Given invertible matrix $A$ of size $n \times n$. Is it true that:
$$ \operatorname{rank} \left( A - A^{-1} \right) = n $$
if $A$ has no eigenvalue of magnitude 1, i.e., $|\lambda_i| \neq 1$ for all $i$. It's clear for diagonalizable matrices and it seems to hold for Jordan normal form as well.
On
Suppose that $A-A^{-1}$ is not invertible, there exists $x$ such that $(A-A^{-1})(x)=0$, this implies that $A(x)=A^{-1}(x)$ and $A^2(x)=x$. If $A(x)=cx$, $A^2(x)=c^2x=x$ implies that $|c|=1$. If $x,A(x)$ are independent,$A(x+A(x))=x+A(x)$. Contradiction.
On
If $J$ is Jordan matrix for $A$ then $A= P^{-1}JP$ for some invertibile $P$.
Then $$A-I = P^{-1}(J-I)P$$ and $$A+I = P^{-1}(J+I)P$$
Let $X= A-A^{-1}$ then $$XA = A^2-I = P^{-1}(J-I)(J+I)P$$
so $$\det X \det A = \det (J-I)\cdot \det (J+I) \ne 0$$ and thus $\det X \ne 0$ so the claim is true if all $\lambda _i \neq \pm 1$.

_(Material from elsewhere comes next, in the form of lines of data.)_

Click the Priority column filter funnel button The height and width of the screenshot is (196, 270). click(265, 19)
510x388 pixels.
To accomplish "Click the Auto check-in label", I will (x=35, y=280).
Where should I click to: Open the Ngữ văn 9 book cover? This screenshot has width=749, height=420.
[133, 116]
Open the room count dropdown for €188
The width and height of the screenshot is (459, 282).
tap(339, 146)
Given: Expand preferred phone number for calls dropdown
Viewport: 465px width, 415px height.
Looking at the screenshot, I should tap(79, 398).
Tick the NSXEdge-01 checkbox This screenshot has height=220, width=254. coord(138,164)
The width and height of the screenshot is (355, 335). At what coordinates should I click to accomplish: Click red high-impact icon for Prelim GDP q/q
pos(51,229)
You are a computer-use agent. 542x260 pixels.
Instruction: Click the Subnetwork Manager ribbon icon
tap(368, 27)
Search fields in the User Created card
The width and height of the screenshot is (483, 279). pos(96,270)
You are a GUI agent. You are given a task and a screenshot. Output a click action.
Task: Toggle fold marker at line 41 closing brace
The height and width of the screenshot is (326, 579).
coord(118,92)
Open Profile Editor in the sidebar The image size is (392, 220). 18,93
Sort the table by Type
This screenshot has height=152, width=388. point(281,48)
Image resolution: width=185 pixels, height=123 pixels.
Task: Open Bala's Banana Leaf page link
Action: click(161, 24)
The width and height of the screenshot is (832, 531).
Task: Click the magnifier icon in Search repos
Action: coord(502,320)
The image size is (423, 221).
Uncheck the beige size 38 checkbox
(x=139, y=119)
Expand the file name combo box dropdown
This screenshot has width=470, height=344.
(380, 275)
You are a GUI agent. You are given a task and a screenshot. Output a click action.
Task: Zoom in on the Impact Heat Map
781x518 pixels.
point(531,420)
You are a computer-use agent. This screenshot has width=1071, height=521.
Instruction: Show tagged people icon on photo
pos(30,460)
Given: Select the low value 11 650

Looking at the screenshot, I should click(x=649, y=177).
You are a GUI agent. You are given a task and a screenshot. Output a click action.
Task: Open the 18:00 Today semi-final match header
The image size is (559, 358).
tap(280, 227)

Yes, it is true. Note that $$ \operatorname{rank}(A - A^{-1}) = \operatorname{rank}(A^{-1}[A^2 - I]) = \operatorname{rank}(A^2 - I). $$ From there, it suffices to note that $A^2$ has full rank if and only if $A^2$ does not have $1$ as an eigenvalue, which holds if and only if $A$ has neither $1$ nor $-1$ as an eigenvalue. So, if $A$ does not have any eigenvalues of magnitude $1$, then $A^2 - I$ has full rank, which means that $A - A^{-1}$ has full rank.